--- START ---

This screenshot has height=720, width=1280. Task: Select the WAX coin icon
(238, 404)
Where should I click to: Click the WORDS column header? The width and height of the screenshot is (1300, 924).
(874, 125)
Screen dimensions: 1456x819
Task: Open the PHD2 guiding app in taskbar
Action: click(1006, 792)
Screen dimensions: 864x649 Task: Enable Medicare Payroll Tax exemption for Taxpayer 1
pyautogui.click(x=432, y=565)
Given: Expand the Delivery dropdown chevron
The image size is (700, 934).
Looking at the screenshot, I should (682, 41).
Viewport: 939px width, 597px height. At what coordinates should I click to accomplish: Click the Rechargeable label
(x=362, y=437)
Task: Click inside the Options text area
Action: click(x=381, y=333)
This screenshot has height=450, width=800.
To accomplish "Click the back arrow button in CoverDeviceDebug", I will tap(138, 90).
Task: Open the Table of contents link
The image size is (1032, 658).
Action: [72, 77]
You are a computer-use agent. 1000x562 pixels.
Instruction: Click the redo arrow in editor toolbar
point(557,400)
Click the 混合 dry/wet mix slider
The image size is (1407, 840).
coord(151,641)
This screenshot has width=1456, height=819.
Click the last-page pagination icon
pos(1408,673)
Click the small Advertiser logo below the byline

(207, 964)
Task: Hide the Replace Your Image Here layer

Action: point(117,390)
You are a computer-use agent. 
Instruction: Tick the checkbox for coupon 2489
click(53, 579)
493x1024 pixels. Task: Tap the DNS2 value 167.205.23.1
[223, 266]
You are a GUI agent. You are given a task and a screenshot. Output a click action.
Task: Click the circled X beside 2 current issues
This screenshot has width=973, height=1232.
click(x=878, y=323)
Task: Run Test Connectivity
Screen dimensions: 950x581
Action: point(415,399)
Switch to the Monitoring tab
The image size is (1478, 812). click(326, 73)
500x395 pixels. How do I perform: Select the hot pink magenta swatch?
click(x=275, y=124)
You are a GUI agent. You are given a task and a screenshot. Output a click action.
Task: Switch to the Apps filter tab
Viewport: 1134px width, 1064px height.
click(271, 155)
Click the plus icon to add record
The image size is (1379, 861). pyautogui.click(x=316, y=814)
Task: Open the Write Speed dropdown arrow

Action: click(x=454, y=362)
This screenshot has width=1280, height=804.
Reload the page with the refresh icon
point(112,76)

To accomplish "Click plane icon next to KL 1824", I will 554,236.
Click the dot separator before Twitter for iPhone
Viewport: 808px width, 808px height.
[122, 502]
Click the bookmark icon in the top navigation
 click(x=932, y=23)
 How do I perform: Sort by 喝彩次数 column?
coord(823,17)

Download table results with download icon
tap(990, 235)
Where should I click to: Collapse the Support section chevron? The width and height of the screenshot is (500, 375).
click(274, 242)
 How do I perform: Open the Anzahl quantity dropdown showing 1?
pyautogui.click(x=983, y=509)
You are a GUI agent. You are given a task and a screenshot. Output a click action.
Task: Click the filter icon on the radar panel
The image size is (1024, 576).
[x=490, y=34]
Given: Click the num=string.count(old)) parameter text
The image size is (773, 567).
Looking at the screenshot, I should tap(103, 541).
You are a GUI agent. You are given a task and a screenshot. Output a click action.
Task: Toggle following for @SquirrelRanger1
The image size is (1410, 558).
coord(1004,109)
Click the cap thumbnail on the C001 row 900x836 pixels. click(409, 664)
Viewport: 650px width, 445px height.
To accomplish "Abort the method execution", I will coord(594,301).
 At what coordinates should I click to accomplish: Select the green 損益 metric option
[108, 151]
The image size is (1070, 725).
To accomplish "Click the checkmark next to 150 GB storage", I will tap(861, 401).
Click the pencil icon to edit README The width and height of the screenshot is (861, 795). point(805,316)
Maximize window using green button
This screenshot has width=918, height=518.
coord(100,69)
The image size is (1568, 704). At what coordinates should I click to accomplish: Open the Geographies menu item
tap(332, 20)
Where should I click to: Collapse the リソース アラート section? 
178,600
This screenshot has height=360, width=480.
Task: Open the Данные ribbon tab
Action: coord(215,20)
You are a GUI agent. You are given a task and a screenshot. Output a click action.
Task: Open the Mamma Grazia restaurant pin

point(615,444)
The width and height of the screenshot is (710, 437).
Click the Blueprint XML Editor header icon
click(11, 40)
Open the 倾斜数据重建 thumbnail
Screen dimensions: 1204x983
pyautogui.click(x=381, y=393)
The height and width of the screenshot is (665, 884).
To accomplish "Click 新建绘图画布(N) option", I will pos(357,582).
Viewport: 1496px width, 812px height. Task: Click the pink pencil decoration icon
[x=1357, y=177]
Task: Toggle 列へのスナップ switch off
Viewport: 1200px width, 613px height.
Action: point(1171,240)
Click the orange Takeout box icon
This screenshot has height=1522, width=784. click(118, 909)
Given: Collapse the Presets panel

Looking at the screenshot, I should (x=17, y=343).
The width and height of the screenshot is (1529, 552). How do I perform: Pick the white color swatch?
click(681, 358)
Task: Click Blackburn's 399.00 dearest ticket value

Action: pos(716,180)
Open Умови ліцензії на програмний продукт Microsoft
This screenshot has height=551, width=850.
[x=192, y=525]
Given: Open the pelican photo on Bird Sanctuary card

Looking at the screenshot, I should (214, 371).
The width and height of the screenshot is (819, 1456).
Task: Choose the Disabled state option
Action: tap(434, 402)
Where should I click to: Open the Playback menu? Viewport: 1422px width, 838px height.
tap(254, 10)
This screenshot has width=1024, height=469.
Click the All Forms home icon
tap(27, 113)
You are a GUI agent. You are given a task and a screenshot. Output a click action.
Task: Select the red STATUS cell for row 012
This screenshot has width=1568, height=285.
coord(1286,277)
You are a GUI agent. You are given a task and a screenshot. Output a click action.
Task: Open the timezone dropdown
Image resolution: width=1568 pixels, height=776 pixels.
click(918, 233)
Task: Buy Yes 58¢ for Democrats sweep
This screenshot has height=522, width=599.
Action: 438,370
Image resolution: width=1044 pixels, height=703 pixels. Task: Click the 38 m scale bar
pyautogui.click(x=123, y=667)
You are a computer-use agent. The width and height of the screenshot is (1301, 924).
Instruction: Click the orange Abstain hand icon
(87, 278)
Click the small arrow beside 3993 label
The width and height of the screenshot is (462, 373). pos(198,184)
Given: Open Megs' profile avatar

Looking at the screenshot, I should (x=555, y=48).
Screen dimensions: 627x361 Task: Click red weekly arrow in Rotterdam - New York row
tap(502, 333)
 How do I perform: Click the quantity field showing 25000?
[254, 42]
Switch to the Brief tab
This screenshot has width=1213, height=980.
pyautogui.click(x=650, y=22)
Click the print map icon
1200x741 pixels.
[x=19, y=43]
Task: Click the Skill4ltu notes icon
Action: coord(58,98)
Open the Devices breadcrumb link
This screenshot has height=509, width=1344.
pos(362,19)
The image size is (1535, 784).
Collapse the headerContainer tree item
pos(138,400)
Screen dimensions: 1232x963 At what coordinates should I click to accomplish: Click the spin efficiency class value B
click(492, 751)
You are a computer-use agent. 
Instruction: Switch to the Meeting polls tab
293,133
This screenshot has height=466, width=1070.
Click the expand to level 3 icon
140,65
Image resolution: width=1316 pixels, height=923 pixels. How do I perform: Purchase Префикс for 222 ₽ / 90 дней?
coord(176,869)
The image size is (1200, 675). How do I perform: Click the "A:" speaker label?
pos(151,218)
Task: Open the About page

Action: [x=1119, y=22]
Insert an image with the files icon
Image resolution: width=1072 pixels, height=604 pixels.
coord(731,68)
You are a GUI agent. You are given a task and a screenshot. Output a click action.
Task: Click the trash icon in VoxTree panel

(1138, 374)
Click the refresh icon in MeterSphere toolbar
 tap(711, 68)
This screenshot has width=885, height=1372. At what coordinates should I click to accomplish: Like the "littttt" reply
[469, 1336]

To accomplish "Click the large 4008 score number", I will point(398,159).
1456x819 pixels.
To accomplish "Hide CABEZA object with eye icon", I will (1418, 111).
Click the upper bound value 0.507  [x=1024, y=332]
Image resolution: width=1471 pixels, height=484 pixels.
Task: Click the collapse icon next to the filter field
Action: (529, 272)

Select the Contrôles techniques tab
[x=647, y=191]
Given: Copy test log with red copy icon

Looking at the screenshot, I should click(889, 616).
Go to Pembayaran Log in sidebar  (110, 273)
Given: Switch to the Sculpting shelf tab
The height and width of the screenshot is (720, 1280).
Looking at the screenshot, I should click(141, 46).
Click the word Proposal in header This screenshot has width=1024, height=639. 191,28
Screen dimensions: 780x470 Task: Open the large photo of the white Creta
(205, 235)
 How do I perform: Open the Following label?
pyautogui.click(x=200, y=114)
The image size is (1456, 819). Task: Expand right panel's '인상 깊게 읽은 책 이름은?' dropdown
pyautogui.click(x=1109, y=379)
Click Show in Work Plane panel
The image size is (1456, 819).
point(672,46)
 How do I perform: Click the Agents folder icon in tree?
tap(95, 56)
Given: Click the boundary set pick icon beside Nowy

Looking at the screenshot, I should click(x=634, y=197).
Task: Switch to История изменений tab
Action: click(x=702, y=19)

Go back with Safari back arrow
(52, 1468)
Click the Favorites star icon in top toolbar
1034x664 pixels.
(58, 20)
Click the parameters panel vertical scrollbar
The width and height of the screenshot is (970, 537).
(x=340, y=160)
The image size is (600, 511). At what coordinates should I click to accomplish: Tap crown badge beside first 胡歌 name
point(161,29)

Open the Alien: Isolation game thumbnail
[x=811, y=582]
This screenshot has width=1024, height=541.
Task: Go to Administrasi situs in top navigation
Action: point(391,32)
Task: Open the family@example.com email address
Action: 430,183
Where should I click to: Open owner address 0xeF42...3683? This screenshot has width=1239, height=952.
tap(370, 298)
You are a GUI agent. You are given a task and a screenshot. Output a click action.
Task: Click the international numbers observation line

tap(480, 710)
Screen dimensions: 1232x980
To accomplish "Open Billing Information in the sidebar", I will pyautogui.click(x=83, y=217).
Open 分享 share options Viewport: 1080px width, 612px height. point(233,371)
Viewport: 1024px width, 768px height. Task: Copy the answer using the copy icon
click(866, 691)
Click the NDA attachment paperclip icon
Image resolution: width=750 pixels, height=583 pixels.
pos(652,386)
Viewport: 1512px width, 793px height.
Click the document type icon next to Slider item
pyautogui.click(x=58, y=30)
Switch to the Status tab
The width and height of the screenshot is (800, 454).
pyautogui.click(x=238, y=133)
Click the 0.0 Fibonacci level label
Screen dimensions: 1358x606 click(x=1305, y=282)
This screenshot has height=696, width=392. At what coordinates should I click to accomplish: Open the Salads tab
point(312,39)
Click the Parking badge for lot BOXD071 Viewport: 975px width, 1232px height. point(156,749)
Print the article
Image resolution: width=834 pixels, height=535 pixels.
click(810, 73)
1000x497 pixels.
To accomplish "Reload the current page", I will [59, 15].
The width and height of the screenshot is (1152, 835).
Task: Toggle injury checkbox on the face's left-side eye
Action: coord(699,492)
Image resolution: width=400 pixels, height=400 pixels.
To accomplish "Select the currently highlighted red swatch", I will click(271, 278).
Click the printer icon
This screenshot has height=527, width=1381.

--- END ---

Reproduce the lines of the records above, starting with the line that contains "Task: Run Test Connectivity" and going on through the line that contains "[x=490, y=34]", swapping "dropdown" for "drop-down" and leaving everything else unchanged.

RESULT FOR THIS TASK:
Task: Run Test Connectivity
Screen dimensions: 950x581
Action: point(415,399)
Switch to the Monitoring tab
The image size is (1478, 812). click(326, 73)
500x395 pixels. How do I perform: Select the hot pink magenta swatch?
click(x=275, y=124)
You are a GUI agent. You are given a task and a screenshot. Output a click action.
Task: Switch to the Apps filter tab
Viewport: 1134px width, 1064px height.
click(271, 155)
Click the plus icon to add record
The image size is (1379, 861). pyautogui.click(x=316, y=814)
Task: Open the Write Speed drop-down arrow

Action: click(x=454, y=362)
This screenshot has width=1280, height=804.
Reload the page with the refresh icon
point(112,76)

To accomplish "Click plane icon next to KL 1824", I will 554,236.
Click the dot separator before Twitter for iPhone
Viewport: 808px width, 808px height.
[122, 502]
Click the bookmark icon in the top navigation
 click(x=932, y=23)
 How do I perform: Sort by 喝彩次数 column?
coord(823,17)

Download table results with download icon
tap(990, 235)
Where should I click to: Collapse the Support section chevron? The width and height of the screenshot is (500, 375).
click(274, 242)
 How do I perform: Open the Anzahl quantity drop-down showing 1?
pyautogui.click(x=983, y=509)
You are a GUI agent. You are given a task and a screenshot. Output a click action.
Task: Click the filter icon on the radar panel
The image size is (1024, 576).
[x=490, y=34]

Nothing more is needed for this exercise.